Law Enforcement Cracking Down on DUI’s in Central Florida
According to a report released Tuesday afternoon 668 people were arrested for DUI by the Orange County Sheriff’s Office which represents an increase of 4 percent for the same time period last year.
The UCF Police department which recorded 70 DUI arrests last year has taken a strict approach to the increase in arrests. UCF Police Chief Richard Beary believes there is a greater lesson for students to learn that goes beyond just being arrested. ‘It’s not just about getting arrested. It’s not just about getting a record. It’s about taking another human’s life. It’s about putting someone in a wheelchair for the rest of their life.” said Beary.

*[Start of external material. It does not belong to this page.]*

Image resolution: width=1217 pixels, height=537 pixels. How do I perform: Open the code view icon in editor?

Just like anyone else arrested for DUI students can possibly serve jail time or probation, have their driver’s license suspender and pay large fines. However, college students can also loans or grants revoked and possibly get kicked out of school.
With the recent increase in DUI arrests, students can expect elevated law enforcement presence throughout the greater Orlando and Central Florida area. The consequences of a DUI conviction can are severe, but despite knowing that many more students will be arrested for drunk driving.

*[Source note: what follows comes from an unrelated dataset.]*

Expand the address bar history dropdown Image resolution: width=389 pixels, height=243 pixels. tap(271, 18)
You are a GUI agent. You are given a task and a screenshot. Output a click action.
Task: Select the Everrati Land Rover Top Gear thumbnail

Orange County had the most DUIs last year with just over 3,000 or about 25 DUIs for every 10,000 residents. However, Brevard County had the highest rate of DUI arrests with about 31 for every 10,000 residents.
Seminole County had the lowest amount of arrests for its population with a total of 628 or 15 for every 10,000 county residents. Volusia County had 1,110 arrests and Osceola County reported 621 DUI arrests. Both counties have an arrest rate of 22 arrests per 10,000 residents.
Lake County had a slightly higher arrest rate of 26 arrests per 10,000 residents and reported a total of 793 arrests.
Daytona beach Shores the highest rate of DUI arrests per population. The department reported 69 arrests for a population of just 4,258 residents, arrested 69 By comparison; Ormond Beach also had 69 DUI arrests with a population of 38,376.
Stephen Dembinsky the Public Safety Director of Daytona Beach Shores credits the high arrest to the unique public safety model at his department and not an increase in drunk drivers on the road.
“Every police officer you see on street is also a firefighter and has all his gear with him,” Dembinksy said. “So I have twice as many police officers on the street or twice as many firefighters on the street.
“Dembinksy said the law enforcement agencies in Volusia County work hard to keep drunk drivers off the streets, and stressed that “a small town like this wouldn’t have this many officers on the street if it wasn’t for the public safety model.”